*** Data for analysis ***

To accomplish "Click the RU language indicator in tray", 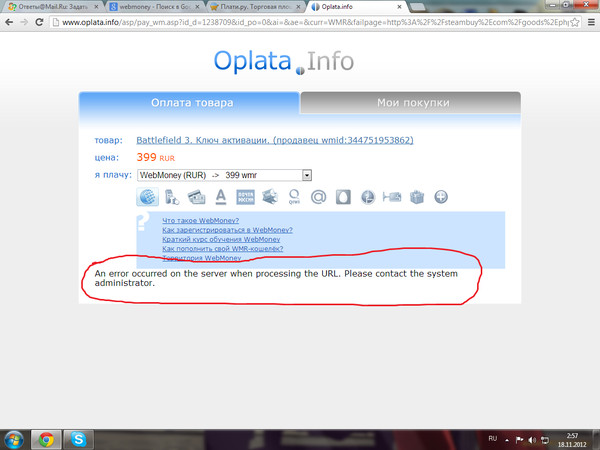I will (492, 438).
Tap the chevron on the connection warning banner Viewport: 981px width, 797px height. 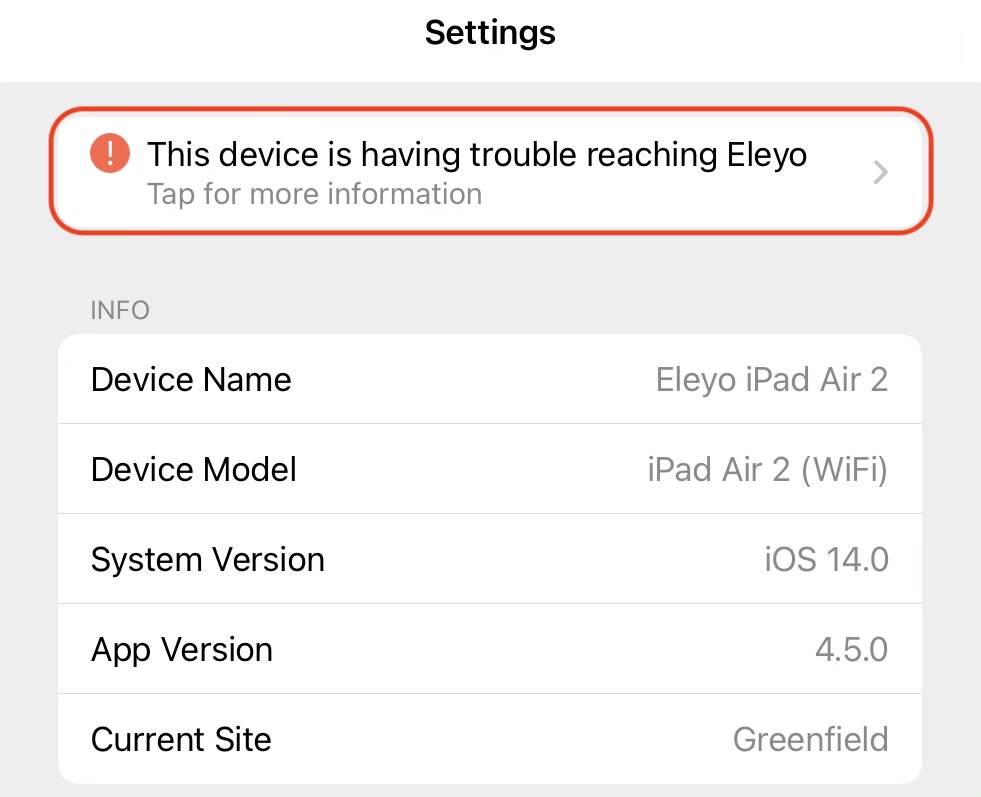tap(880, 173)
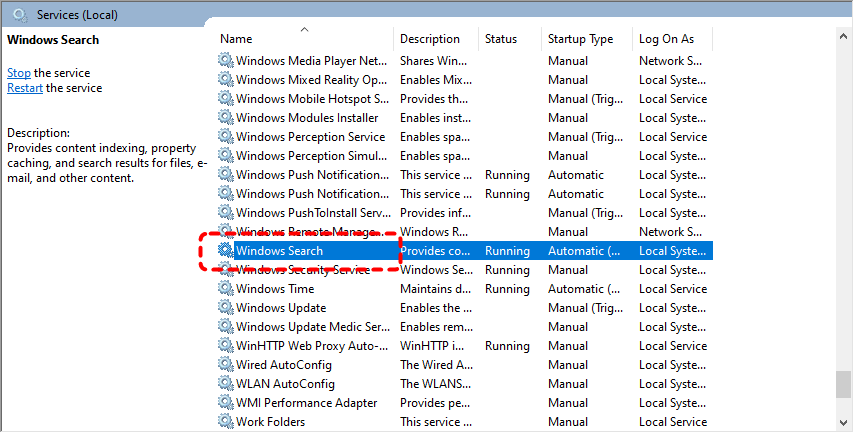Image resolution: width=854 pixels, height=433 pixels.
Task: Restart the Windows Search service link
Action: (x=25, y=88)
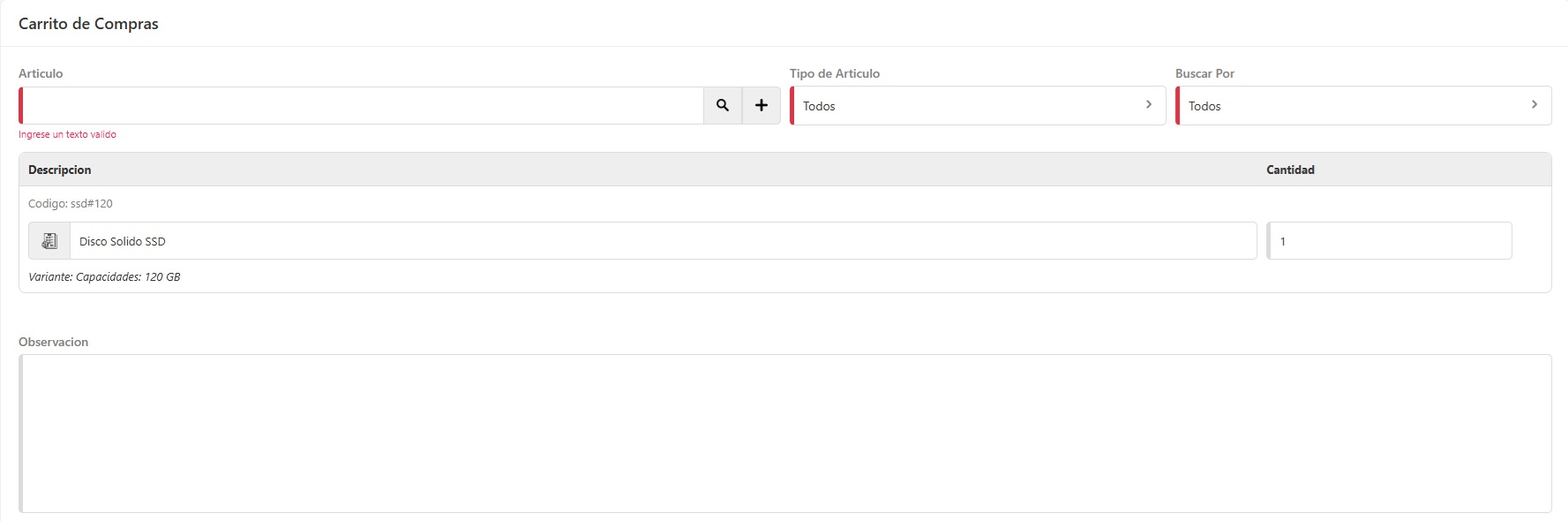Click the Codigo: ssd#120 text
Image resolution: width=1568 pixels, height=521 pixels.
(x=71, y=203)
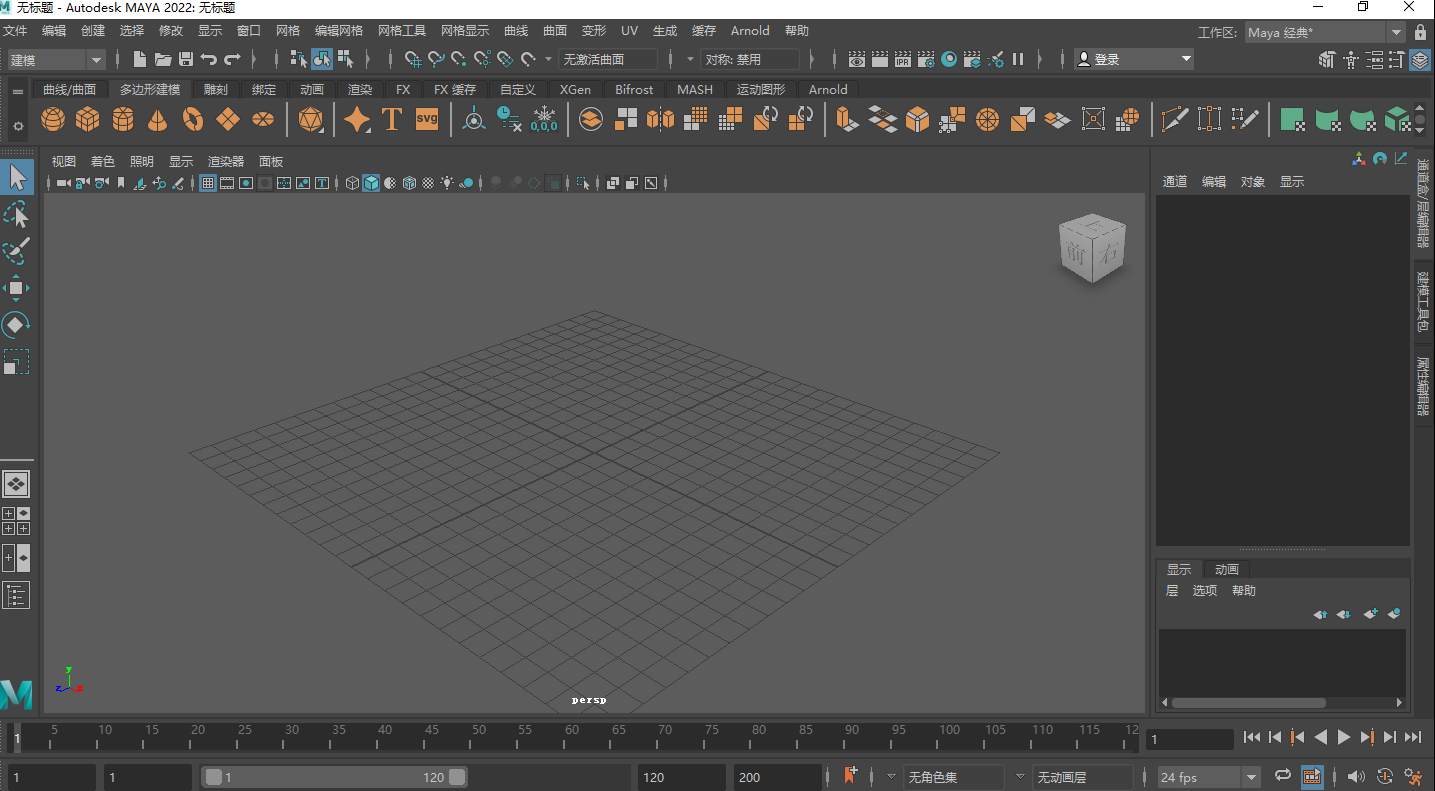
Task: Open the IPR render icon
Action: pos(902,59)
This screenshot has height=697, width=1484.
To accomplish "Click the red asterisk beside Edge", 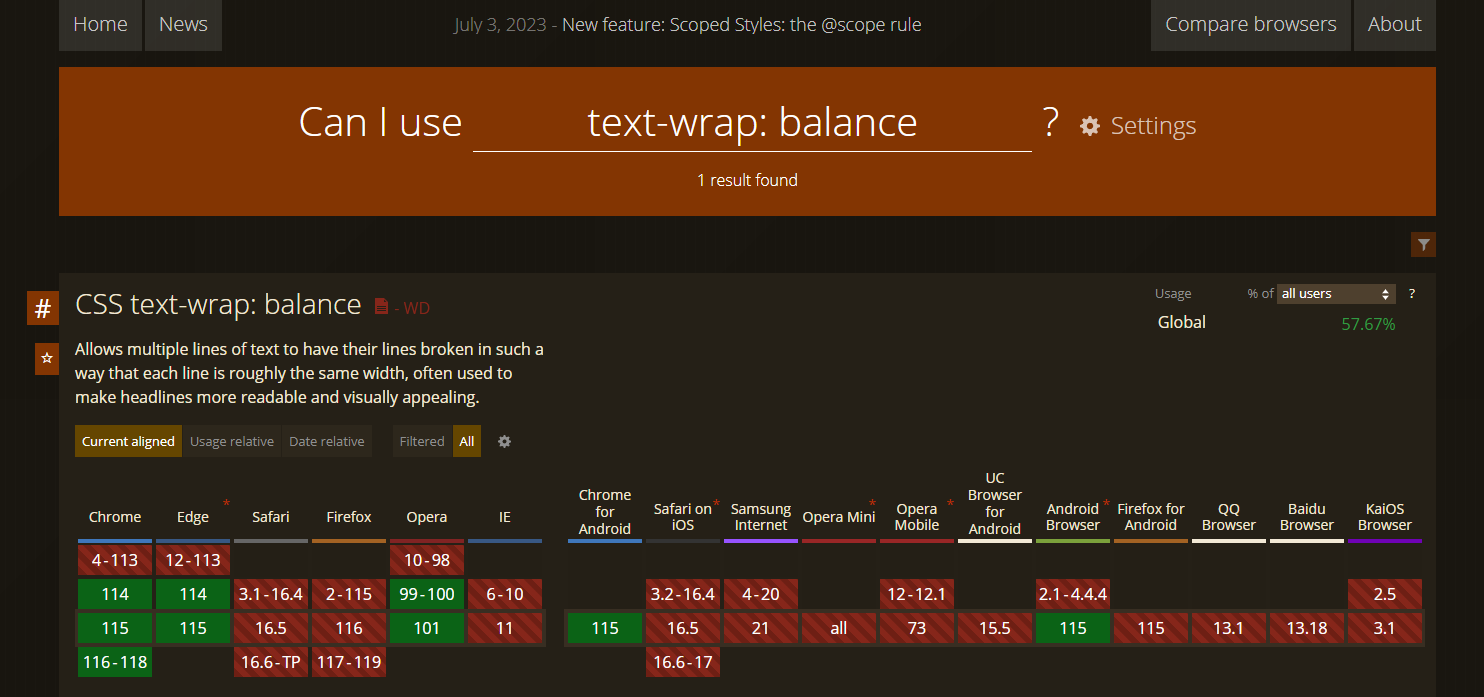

*** End of Data for analysis ***
*** Data for analysis ***

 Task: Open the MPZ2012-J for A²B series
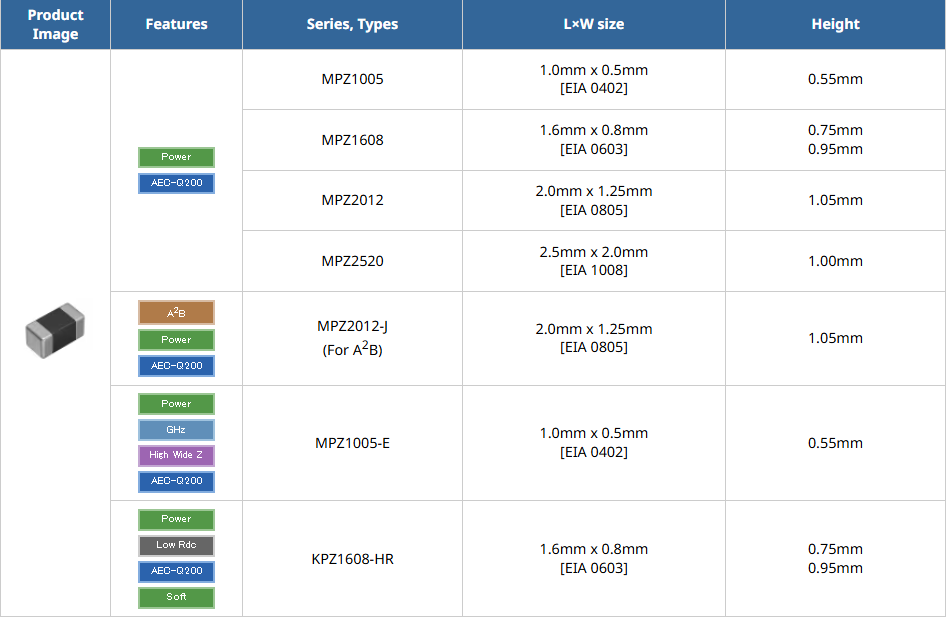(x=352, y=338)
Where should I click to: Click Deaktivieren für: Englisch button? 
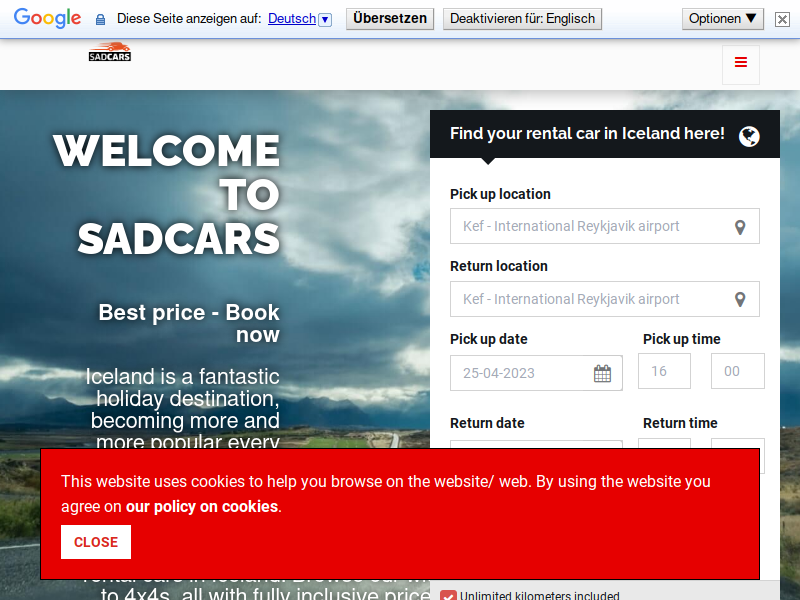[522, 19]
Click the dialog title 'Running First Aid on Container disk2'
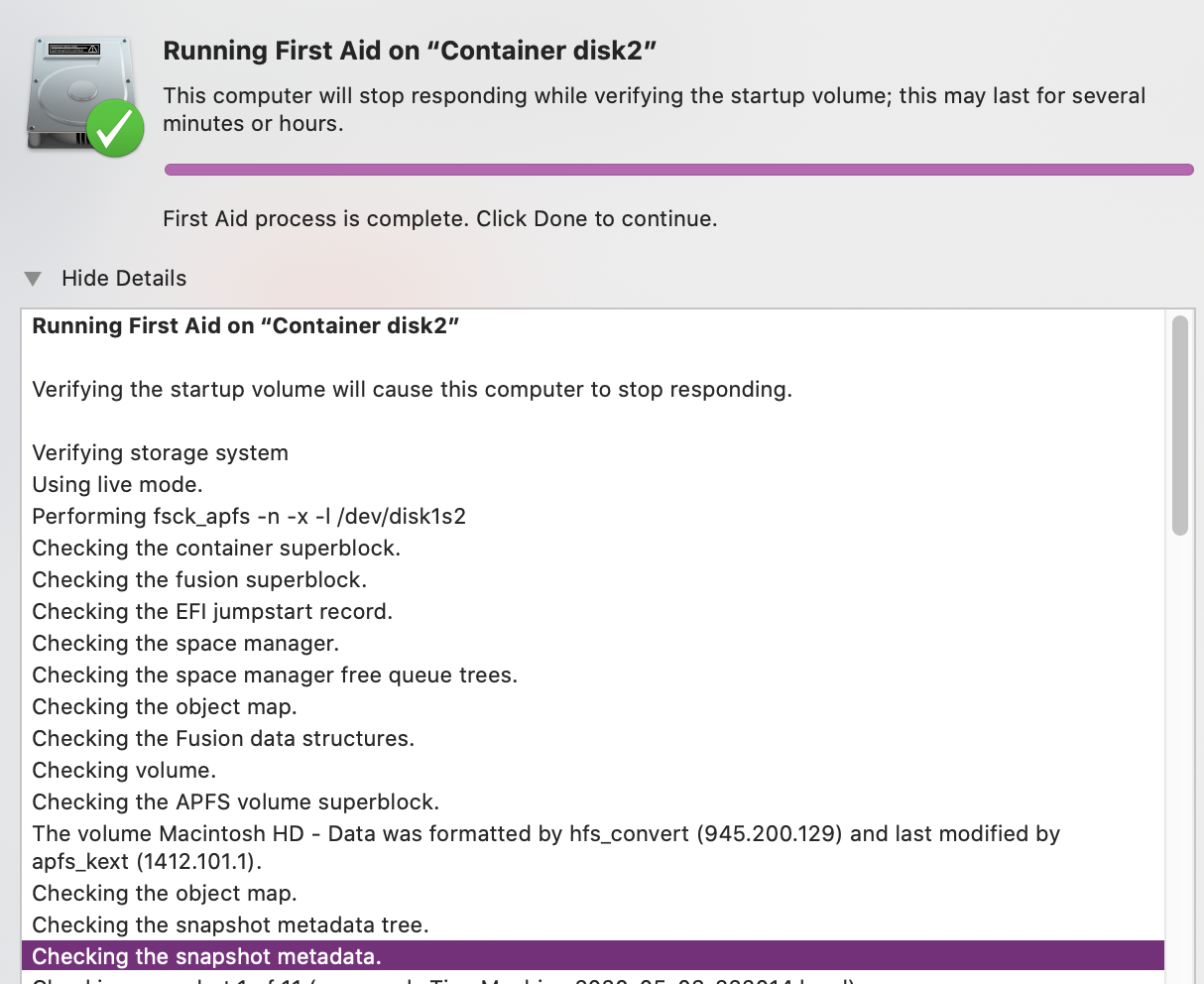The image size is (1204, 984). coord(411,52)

*** End of Data for analysis ***

__Your objective__
Output exactly, and only, the lines of the entries above from the one with "This screenshot has height=697, width=1484." up to and including the one with "the red asterisk"; pictures are to be left out.

__Answer for the task__
This screenshot has height=697, width=1484.
To accomplish "Click the red asterisk beside Edge", 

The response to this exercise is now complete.